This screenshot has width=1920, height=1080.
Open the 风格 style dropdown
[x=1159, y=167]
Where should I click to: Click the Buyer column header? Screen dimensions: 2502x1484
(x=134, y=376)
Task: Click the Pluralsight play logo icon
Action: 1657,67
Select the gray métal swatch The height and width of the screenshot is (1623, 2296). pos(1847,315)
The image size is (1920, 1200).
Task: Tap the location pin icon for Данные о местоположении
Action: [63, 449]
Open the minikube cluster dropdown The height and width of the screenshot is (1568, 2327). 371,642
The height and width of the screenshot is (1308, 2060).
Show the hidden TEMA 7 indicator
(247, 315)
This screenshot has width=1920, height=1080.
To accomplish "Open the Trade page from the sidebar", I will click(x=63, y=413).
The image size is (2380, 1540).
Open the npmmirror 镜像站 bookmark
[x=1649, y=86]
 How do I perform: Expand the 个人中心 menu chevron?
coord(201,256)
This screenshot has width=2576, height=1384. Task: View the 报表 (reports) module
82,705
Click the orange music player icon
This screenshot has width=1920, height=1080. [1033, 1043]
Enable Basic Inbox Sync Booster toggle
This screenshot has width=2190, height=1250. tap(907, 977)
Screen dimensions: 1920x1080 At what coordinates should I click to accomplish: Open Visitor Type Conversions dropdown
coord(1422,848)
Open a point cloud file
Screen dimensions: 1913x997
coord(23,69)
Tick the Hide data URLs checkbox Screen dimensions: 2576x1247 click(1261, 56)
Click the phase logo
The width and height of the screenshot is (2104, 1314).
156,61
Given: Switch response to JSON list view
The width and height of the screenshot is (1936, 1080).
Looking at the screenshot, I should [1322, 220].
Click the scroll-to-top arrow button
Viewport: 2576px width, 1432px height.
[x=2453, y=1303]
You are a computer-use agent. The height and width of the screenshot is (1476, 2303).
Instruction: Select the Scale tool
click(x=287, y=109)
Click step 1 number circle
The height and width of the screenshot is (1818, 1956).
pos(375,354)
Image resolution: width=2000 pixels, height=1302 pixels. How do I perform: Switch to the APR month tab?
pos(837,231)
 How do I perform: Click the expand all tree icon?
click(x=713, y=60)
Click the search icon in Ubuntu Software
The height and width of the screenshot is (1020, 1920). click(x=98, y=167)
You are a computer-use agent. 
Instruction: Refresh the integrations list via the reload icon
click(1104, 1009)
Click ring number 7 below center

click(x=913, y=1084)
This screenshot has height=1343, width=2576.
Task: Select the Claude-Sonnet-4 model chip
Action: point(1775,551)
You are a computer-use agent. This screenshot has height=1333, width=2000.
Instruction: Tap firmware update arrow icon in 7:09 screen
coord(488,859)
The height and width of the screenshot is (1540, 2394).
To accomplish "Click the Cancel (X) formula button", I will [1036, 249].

▸ **What you need to do**: Having found the line with "The height and width of the screenshot is (1540, 2394).", transcribe it and each line after it to the end of the entries, with no other lines.

▸ **Exercise response**:
The height and width of the screenshot is (1540, 2394).
To accomplish "Click the Cancel (X) formula button", I will [1036, 249].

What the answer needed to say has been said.